Wie wäre also mit einer Auszeit auf dem Bauernhof und im Gegenzug Tiere zu versorgen, einem kostenfreien Stellplatz für das Wohnmobil gegen House- oder Tiersitting im Süden oder einen Alleinerziehenden-Austausch gegen Unterkunft in der Großstadt? Urlaub gegen Hilfe nennt sich das Prinzip und eröffnet neben der Reise an sich auch weitere Horizonte. Christnacht ist sparsam und nachhaltig aufgewachsen, gleichzeitig offen und kommunikativ und sieht schon immer, wo Hilfe benötigt wird.
Aus eigener Erfahrung hat Refratherin eine Geschäftsidee entwickelt
„Vor allem, wenn Kinder dann schulpflichtig werden, wird es schwierig, einen Urlaub zu finanzieren“, weiß Christnacht aus eigener Erfahrung. So machte sie damals mit Tochter Emily auf Sardinien Urlaub, strich im Gegenzug die Wand ihres Apartments neu. „Ich kann kein Wort Italienisch. Wir sind in den Baumarkt gefahren und haben mit Händen und Füßen eingekauft. Dafür lernt man das Land und die Leute ganz anders und näher kennen, denn wann kommt man im Urlaub schon mal in einen Baumarkt?“, erinnert sie sich lachend an die Gegenleistung.
So gerne wie an die Zeit mit der Gastfamilie, die gemeinsamen Abendessen und als sie zusammen mit den Italienern Limoncello und Kräutersalz hergestellt hat. „Man hat einen Anlaufpunkt und knüpft Kontakte. Das ist besonders toll für Alleinreisende oder Alleinerziehende“, steht die Unternehmerin auch aus eigener positiver Erfahrung hinter ihrer Idee, die dann ein paar Jahre später kam.

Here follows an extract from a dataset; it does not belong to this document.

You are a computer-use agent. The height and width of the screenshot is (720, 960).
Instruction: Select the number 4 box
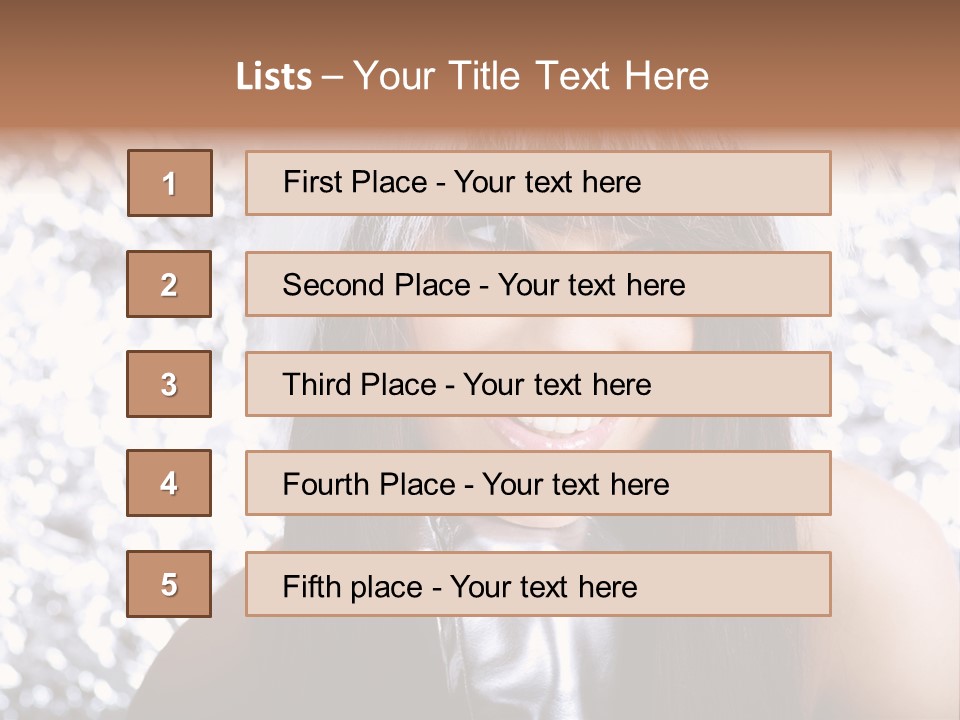[x=169, y=484]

41-Jährige hat das Rad nicht neu erfunden, aber optimiert
Das Rad neu erfunden mit der Plattform hat die 41-Jährige nicht, es aber optimiert. „Facebook-Gruppen zum Thema gibt es schon lange. Aber viele haben keine Lust mehr, was anzubieten wegen vieler unpassender Kommentare unter den Inseraten, negativen Erfahrungen bei den Hilfeleistungen oder der Unzuverlässigkeit. Dazu ist es schlecht strukturiert und man findet passende Inserate im Zweifelsfall nicht mehr wieder“, so Christnacht, die genau solche Verbesserungen auf ihrer eigenen Webseite hat miteinfließen lassen.
Wer bei Helpindeal Angebote einsehen will, muss sich zunächst registrieren, um Teil der Community zu werden. Auf Wunsch können sich die Mitglieder verifizieren lassen. Transparenz ist durch gegenseitige Bewertungen gegeben und die Möglichkeit einer Deal-Vereinbarung, wo beide Parteien vorab ihre Wünsche schriftlich festlegen.
1500 Interessenten sind bei der Plattform bereits angemeldet
1500 angemeldete User umfasst die Plattform, seit sie 2021 online gegangen ist, täglich kommen neue dazu. Karine lebt in Nordschweden, Lappland und betreibt ein Huskycamp: „Im Winter brauchen wir dort immer wieder tatkräftige Unterstützung“, erzählt sie. Als diese ihr erstes Inserat bei Helpindeal veröffentlicht hat, hätten sich direkt mehrere Leute gemeldet. Die Frau, für die sie sich letztendlich entschieden hat, blieb für drei Monate, half mit zur vollsten Zufriedenheit von Karine, die das Inserat nun erneut geschaltet hat.
Von der Plattform leben kann Christnacht aktuell noch nicht, hat einen Teilzeitjob im Recruiting, betreut Vernissagen von Maler Mikail Akar und arbeitet als Haushaltshilfe. Darüber hinaus investiert sie viel Zeit ins Networking, beispielsweise beim Marktplatz der guten Geschäfte, um ihr Start-up bekannt zu machen, hat allerdings schon zwei Mitarbeiter: unterstützt wird sie von Programmierer Tobias von Kitzing und ihrem Papa Bernd Vlatten als Projektmanager, der mit viel Engagement an dem Projekt beteiligt ist. Den gestalterischen Part übernimmt die gelernte Gestalterin für visuelles Marketing selbst.
Alleine wegen der positiven Aspekte der Nachhaltigkeit und des sozialen Miteinanders, der Urlaub gegen Hilfe mit sich bringt, blickt die 41-Jährige positiv in die Zukunft für ihre Idee und verbringt so mit Tochter Emily einen Teil der Sommerferien auf dem Pferdehof mit Arbeiten, aber auch unvergesslichen gemeinsamen Momenten.